Oil turns higher on fears of tight supply, shrugging off U.S.-Iran talks

Tokyo, Feb. 7 (BNA): Oil prices rose on Monday, reversing previous losses, as investors maintained bullish sentiment amid expectations that global supply will remain tight as demand rebounds and ignore signs of progress in nuclear talks between the United States and Iran.

“Investors took short-term profits on the news of progress in the US-Iran nuclear talks, but fresh buying started again after technical corrections as global supply is expected to remain tight,” said Tatsufumi Okoshi, chief economist at Nomura. Guarantees.

US President Joe Biden’s administration on Friday reinstated sanctions waivers granted to Iran to allow international nuclear cooperation projects, as talks on the 2015 international nuclear deal enter the final stage, according to Reuters.

If the United States lifts sanctions on Iran, the country could boost oil shipments, increasing global supplies.

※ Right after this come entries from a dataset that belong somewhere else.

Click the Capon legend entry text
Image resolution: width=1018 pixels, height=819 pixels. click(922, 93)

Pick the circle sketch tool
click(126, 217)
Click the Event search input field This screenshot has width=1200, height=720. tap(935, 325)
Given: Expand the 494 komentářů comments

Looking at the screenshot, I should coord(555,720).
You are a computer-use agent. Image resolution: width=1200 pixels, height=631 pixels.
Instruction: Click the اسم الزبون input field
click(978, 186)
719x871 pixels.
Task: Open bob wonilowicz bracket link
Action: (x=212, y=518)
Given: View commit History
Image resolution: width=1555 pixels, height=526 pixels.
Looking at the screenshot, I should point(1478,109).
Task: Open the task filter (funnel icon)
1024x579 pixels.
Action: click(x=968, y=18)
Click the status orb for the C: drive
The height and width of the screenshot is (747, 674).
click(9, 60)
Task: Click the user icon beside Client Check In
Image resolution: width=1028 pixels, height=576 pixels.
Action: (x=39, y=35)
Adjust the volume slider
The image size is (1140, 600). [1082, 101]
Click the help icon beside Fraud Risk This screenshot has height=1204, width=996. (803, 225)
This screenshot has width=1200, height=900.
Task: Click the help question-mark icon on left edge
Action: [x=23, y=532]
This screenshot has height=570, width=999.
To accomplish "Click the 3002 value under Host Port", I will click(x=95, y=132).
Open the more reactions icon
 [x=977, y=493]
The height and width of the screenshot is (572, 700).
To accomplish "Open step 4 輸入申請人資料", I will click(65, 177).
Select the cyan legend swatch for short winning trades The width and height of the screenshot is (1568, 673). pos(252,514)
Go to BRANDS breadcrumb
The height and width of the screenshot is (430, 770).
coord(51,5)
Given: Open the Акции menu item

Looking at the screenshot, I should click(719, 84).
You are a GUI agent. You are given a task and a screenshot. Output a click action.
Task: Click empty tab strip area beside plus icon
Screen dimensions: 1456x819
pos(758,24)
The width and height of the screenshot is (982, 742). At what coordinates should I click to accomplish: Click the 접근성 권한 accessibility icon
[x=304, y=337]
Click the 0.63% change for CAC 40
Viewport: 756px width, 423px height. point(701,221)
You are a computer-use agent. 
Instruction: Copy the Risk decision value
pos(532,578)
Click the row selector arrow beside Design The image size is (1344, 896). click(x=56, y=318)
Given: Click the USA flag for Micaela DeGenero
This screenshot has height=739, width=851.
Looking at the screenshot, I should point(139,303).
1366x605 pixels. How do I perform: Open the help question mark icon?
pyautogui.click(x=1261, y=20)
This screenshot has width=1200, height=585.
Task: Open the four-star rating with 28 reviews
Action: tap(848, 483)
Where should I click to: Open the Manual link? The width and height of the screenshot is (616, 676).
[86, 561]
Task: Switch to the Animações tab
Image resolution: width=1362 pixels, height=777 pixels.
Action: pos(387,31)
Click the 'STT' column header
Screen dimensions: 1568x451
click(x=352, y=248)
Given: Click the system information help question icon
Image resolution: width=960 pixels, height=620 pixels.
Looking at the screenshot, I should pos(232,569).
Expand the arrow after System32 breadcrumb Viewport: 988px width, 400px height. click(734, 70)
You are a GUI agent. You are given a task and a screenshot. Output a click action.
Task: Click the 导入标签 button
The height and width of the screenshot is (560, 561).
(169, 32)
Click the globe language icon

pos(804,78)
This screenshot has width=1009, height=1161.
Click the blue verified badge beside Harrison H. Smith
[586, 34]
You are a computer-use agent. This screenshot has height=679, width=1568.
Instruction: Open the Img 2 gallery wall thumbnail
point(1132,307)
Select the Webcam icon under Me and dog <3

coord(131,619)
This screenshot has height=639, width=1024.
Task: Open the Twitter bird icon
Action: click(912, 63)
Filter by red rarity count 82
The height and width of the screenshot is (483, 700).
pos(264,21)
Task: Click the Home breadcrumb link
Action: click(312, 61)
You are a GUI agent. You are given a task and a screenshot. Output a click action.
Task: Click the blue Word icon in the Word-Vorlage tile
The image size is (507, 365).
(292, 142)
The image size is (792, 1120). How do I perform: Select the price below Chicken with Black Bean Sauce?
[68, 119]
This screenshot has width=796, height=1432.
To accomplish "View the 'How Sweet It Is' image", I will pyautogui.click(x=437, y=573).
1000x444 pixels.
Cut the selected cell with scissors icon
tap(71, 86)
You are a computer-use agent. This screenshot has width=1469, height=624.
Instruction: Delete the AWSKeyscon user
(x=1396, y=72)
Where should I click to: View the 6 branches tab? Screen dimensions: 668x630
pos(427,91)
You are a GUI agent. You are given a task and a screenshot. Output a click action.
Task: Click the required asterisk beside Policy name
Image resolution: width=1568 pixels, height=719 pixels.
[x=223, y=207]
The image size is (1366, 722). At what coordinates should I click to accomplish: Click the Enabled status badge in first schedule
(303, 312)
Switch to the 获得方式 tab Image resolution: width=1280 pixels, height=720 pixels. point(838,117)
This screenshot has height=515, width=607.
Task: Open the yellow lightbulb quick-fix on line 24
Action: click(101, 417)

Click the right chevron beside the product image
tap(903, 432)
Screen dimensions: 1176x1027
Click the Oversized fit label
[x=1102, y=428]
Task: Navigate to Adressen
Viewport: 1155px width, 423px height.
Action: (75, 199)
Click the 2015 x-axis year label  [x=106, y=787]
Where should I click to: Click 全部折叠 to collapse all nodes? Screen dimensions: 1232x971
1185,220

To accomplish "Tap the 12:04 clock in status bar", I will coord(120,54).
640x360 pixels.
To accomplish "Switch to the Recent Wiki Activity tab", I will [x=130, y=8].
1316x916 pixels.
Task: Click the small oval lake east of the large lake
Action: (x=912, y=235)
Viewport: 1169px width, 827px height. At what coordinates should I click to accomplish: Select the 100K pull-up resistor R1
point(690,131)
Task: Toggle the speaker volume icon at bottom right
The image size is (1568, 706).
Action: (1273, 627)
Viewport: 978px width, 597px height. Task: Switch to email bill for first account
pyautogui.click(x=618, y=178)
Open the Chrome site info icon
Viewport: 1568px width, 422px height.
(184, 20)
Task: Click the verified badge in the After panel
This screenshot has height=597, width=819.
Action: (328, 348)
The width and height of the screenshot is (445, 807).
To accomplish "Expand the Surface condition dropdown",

Brent crude rose 60 cents, or 0.6 percent, to $93.87 a barrel at 01:52 GMT, after earlier touching its highest level since October 3, 2014, at $94.00. It fell to $92.47 in early trading.

US West Texas Intermediate crude rose 25 cents, or 0.3%, to $92.56 a barrel, close to a 7-year high hit on Friday, after falling to $91.36 earlier in the session.

Both benchmarks rose more than $2 on Friday, extending their rally to the seventh week on ongoing concerns about supply disruptions fueled by political turmoil among the world’s top producers.

“Investors are expecting more twists and turns in the US-Iran talks, and no agreement will be reached any time soon,” said Kazuhiko Saito, chief analyst at Fujitomi Securities Co., Ltd.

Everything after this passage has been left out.